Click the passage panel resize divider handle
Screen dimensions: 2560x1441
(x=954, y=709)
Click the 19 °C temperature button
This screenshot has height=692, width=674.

### What is asked:
Copy every item above word for word, keeping each line in its original order.

### Correct output:
Click the passage panel resize divider handle
Screen dimensions: 2560x1441
(x=954, y=709)
Click the 19 °C temperature button
This screenshot has height=692, width=674.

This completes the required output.